### [What you should do]
Using the records below, give again exactly the lines from the line that contains "Image resolution: width=1200" through the line that contains "Task: Click the green query success checkmark", both ends included, and only those.

..........

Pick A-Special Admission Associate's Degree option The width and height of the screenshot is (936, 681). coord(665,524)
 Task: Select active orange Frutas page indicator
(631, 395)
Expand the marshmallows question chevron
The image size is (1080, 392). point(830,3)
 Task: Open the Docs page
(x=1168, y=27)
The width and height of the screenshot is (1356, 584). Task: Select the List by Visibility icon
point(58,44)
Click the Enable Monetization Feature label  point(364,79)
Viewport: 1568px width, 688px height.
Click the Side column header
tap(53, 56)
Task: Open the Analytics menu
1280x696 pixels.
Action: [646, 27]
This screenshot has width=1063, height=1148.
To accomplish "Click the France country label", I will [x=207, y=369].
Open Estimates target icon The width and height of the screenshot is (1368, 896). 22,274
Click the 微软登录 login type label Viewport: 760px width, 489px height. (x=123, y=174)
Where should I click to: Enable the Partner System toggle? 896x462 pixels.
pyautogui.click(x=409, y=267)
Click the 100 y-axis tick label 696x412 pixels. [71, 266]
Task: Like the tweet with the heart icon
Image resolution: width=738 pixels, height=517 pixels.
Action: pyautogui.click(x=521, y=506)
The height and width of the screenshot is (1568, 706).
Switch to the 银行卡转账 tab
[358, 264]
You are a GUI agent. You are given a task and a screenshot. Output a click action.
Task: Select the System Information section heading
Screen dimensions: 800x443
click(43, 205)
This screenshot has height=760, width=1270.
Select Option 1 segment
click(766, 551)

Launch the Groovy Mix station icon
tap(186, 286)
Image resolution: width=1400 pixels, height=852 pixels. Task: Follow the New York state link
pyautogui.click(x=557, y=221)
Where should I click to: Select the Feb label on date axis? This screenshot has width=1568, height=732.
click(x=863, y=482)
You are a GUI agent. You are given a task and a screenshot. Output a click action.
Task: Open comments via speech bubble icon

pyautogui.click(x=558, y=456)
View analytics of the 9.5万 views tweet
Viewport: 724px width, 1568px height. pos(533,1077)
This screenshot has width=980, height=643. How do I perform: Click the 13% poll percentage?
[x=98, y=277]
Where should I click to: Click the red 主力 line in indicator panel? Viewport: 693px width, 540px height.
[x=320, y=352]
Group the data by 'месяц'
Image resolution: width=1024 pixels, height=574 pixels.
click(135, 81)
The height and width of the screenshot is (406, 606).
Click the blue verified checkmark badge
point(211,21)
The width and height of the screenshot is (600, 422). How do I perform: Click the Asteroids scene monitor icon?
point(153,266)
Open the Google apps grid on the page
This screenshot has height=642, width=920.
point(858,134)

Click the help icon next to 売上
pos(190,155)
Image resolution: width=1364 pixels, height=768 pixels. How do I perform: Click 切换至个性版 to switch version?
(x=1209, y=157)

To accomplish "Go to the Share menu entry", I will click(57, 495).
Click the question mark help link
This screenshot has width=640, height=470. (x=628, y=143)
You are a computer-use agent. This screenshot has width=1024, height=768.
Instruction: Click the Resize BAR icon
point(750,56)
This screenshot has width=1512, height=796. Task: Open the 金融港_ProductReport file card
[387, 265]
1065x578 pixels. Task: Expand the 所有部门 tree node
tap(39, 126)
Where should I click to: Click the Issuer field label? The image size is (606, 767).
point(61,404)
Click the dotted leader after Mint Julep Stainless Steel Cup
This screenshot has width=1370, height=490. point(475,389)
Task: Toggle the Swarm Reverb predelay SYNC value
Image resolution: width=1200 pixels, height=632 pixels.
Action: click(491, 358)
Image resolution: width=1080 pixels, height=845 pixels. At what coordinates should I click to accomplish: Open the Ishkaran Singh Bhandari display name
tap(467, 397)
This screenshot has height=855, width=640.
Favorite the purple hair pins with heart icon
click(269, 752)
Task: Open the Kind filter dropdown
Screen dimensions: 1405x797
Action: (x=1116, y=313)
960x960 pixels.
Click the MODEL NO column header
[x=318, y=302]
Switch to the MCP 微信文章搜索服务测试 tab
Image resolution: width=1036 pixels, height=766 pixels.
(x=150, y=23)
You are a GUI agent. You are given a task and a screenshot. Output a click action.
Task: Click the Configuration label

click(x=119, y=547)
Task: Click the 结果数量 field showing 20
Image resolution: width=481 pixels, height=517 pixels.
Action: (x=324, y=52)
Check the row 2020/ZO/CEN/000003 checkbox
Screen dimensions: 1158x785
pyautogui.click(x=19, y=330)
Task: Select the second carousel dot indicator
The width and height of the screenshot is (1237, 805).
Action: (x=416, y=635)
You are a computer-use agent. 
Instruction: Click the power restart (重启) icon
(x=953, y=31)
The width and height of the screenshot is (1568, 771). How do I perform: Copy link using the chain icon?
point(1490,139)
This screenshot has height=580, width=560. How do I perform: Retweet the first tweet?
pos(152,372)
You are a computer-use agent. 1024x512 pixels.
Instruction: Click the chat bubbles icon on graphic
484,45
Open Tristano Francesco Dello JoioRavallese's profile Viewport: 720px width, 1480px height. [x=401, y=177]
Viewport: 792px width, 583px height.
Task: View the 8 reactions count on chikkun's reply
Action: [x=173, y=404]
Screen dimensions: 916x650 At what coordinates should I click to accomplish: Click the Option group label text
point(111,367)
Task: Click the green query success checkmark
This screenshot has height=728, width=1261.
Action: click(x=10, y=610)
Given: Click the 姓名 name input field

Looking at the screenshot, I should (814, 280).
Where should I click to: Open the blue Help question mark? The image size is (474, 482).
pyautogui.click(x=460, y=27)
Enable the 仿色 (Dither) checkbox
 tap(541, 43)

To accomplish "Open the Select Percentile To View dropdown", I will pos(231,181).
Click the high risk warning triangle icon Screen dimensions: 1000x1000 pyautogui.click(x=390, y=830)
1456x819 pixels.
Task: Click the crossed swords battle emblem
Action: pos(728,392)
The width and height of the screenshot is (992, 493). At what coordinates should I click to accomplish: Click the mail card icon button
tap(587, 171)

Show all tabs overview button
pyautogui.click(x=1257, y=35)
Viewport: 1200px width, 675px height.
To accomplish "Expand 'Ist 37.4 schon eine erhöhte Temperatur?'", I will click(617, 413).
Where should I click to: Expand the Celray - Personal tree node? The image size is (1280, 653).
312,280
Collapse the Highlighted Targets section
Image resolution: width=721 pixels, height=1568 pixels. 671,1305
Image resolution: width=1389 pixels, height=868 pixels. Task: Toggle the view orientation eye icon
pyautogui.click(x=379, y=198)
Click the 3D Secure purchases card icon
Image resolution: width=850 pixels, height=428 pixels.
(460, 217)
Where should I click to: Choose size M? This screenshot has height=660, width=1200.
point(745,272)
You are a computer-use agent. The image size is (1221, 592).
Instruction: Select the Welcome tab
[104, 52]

..........

### [Exercise output]
Image resolution: width=1200 pixels, height=632 pixels.
Action: click(491, 358)
Image resolution: width=1080 pixels, height=845 pixels. At what coordinates should I click to accomplish: Open the Ishkaran Singh Bhandari display name
tap(467, 397)
This screenshot has height=855, width=640.
Favorite the purple hair pins with heart icon
click(269, 752)
Task: Open the Kind filter dropdown
Screen dimensions: 1405x797
Action: (x=1116, y=313)
960x960 pixels.
Click the MODEL NO column header
[x=318, y=302]
Switch to the MCP 微信文章搜索服务测试 tab
Image resolution: width=1036 pixels, height=766 pixels.
(x=150, y=23)
You are a GUI agent. You are given a task and a screenshot. Output a click action.
Task: Click the Configuration label

click(x=119, y=547)
Task: Click the 结果数量 field showing 20
Image resolution: width=481 pixels, height=517 pixels.
Action: (x=324, y=52)
Check the row 2020/ZO/CEN/000003 checkbox
Screen dimensions: 1158x785
pyautogui.click(x=19, y=330)
Task: Select the second carousel dot indicator
The width and height of the screenshot is (1237, 805).
Action: (x=416, y=635)
You are a computer-use agent. 
Instruction: Click the power restart (重启) icon
(x=953, y=31)
The width and height of the screenshot is (1568, 771). How do I perform: Copy link using the chain icon?
point(1490,139)
This screenshot has height=580, width=560. How do I perform: Retweet the first tweet?
pos(152,372)
You are a computer-use agent. 1024x512 pixels.
Instruction: Click the chat bubbles icon on graphic
484,45
Open Tristano Francesco Dello JoioRavallese's profile Viewport: 720px width, 1480px height. [x=401, y=177]
Viewport: 792px width, 583px height.
Task: View the 8 reactions count on chikkun's reply
Action: [x=173, y=404]
Screen dimensions: 916x650 At what coordinates should I click to accomplish: Click the Option group label text
point(111,367)
Task: Click the green query success checkmark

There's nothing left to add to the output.